> Exercise aim
Where does the string "each" occur in the entries below? Copy every line where it does.

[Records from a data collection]
▬▬▬▬▬▬

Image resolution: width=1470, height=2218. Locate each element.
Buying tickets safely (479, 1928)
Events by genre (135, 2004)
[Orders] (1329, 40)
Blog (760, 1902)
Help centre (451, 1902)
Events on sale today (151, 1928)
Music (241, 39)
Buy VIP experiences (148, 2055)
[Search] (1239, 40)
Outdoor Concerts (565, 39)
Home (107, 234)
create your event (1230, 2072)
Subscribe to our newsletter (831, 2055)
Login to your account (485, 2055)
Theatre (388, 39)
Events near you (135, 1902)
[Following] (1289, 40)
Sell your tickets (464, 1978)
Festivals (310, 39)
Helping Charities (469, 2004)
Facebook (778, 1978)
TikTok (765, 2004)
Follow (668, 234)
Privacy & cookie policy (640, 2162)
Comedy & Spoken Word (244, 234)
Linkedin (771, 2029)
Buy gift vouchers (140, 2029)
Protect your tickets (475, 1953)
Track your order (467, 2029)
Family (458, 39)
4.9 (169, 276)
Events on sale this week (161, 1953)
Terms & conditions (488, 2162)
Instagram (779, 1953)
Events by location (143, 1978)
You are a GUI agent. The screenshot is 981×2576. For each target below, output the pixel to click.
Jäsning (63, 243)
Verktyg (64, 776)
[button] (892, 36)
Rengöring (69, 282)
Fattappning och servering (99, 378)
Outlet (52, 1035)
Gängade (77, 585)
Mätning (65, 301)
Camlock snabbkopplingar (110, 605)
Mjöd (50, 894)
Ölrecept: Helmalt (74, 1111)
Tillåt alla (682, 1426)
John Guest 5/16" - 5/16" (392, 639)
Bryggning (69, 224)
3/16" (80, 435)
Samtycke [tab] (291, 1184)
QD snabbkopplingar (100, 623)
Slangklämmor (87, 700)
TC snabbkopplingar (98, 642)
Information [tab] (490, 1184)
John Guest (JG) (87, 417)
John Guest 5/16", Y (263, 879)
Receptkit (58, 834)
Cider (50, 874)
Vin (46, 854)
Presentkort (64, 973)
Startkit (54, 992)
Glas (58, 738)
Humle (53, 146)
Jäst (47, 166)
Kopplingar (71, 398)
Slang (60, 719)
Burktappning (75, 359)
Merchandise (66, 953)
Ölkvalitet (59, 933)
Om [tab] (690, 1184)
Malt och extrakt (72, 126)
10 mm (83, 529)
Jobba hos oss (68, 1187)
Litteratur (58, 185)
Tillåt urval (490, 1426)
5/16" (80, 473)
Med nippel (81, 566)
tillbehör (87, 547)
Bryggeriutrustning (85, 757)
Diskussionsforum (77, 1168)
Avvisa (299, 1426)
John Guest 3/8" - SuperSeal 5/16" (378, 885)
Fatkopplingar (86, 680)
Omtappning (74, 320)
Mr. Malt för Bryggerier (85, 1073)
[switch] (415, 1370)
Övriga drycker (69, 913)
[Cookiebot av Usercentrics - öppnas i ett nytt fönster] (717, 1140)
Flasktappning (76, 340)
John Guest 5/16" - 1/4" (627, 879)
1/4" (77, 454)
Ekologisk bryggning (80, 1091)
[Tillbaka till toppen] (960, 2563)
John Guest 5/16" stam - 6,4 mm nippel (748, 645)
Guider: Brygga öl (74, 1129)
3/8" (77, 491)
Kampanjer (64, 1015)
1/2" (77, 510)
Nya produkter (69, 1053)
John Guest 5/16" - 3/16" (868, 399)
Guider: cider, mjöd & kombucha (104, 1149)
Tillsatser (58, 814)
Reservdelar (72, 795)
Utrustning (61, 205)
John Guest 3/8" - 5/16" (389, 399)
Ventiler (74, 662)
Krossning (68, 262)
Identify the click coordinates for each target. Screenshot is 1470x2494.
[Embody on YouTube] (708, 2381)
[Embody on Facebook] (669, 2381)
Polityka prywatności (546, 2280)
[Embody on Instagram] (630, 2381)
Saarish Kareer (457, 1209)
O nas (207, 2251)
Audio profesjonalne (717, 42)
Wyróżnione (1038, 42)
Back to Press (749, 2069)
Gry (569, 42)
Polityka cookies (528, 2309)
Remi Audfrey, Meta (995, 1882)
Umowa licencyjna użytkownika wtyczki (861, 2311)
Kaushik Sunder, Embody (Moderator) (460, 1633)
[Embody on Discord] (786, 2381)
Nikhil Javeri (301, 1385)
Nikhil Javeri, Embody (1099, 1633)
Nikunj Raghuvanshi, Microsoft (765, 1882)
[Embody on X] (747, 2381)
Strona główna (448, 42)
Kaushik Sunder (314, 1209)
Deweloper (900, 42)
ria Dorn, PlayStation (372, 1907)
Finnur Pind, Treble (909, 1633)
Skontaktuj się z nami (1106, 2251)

▬▬▬▬▬▬

> Solution
Image resolution: width=1470, height=2218. Locate each element.
You are a GUI agent. The screenshot is 981×2576. For each target below, output the pixel to click.
Identify the click coordinates for each target. Screenshot is 1470x2494.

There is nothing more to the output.